In tax administration, an important way to simplify the system and gain greater efficiency is through greater use of electronic systems.
It is clearly the way to go as companies are increasingly managing their tax obligations through payroll and accounting software as you no doubt are fully aware.
The bill therefore proposes to modernise the record-keeping requirements of businesses by making it easier for taxpayers to store records offshore through applications from their data storage providers and by allowing taxpayers who submit returns electronically to store them electronically and not have to retain paper copies of returns.
This is a simple step, but a significant one which will reduce their record-keeping costs and reduce compliance costs.
All of this is interesting, but to some extent, it is business as usual.
I want to talk now about the future of Inland Revenue because any discussion of electronic filing and efficiency in tax administration must also include mention of Inland Revenue’s own systems.
Inland Revenue’s business transformation
As you know, Inland Revenue’s technology systems are ageing and the department’s ability to implement complex or major policy change is diminishing over time.
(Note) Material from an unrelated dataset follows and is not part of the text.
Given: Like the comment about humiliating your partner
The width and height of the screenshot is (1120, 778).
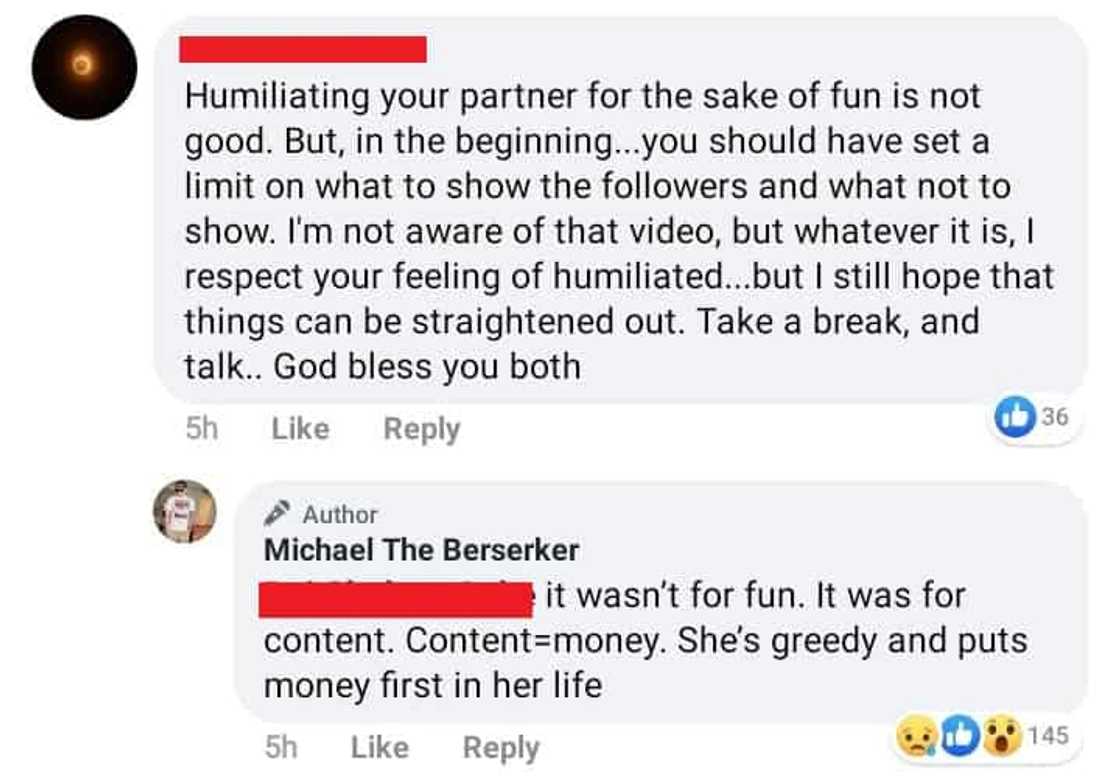Looking at the screenshot, I should 300,429.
When FIRST was launched way back in 1991, all of Inland Revenue’s communication with taxpayers was on paper and when people spoke about electronic communication, they meant the radio.
Today FIRST needs to perform tasks undreamt of by its designers, and the reality is that it is a stretch at times.
Inland Revenue now stands at a cross roads.
Partly driven by its technological constraints, changing customer expectations and the economic environment, the department is taking a good hard look at itself.
I said before that IRD is not about going out and grabbing tax.
In my time serving as Revenue Minister for some years now, I have had the opportunity to witness the evolution of the department and come to appreciate more fully New Zealand’s expectations.
The department is no longer simply a tax administration.
As well as administering taxes, Inland Revenue is now also being called upon to handle KiwiSaver, child support and working for families.
In my view, the department will continue to have those responsibilities.
Inland Revenue now has a central role in customer service as it relates to the public service and this has put further strain on FIRST
Just as in the old days of the IR 5 tax return when Inland Revenue used to be the biggest publisher in New Zealand reaching every taxpayer in the land, today Inland Revenue interacts with more New Zealanders than any other government agency.
So what is the role of the department in the future?
What constitutes a good tax system?
If the department can accommodate social policy programmes such as KiwiSaver, what else could or should be within its ambit?
I do not know the answer to those questions – they will need to be answered by the department as it scrutinises every aspect of how it does business and those questions will also need to be answered by the public.
So I am inviting you, in the payroll industry to take this very rare opportunity to be part of that discussion.
It is your opportunity to influence the shape of the organisation – the very DNA of Inland Revenue and indeed of the whole of government for generations to come.
Over the next few years IRD will want to engage with practitioners as it looks for the best way to administer the tax system.
It will be most likely a time of dramatic change, as we both upgrade our technology to meet today’s challenges and continue to streamline the system to ensure both that outmoded provisions – like the tax credits I spoke of earlier – are eliminated and procedures that hark back to earlier more paper and process driven times are reformed.
I want your voice heard in that discussion.
Our economic environment and changing customer expectations mean that the tax system needs to continually adapt, but at the same time keep ensuring that the system remains fair and is efficient in gathering taxes.
Exactly how the department works in the future is now being redrawn and you, the people working in payroll, have an opportunity to help shape how the tax department works with you.
I urge you to grasp that opportunity.
I wish you a very enjoyable conference.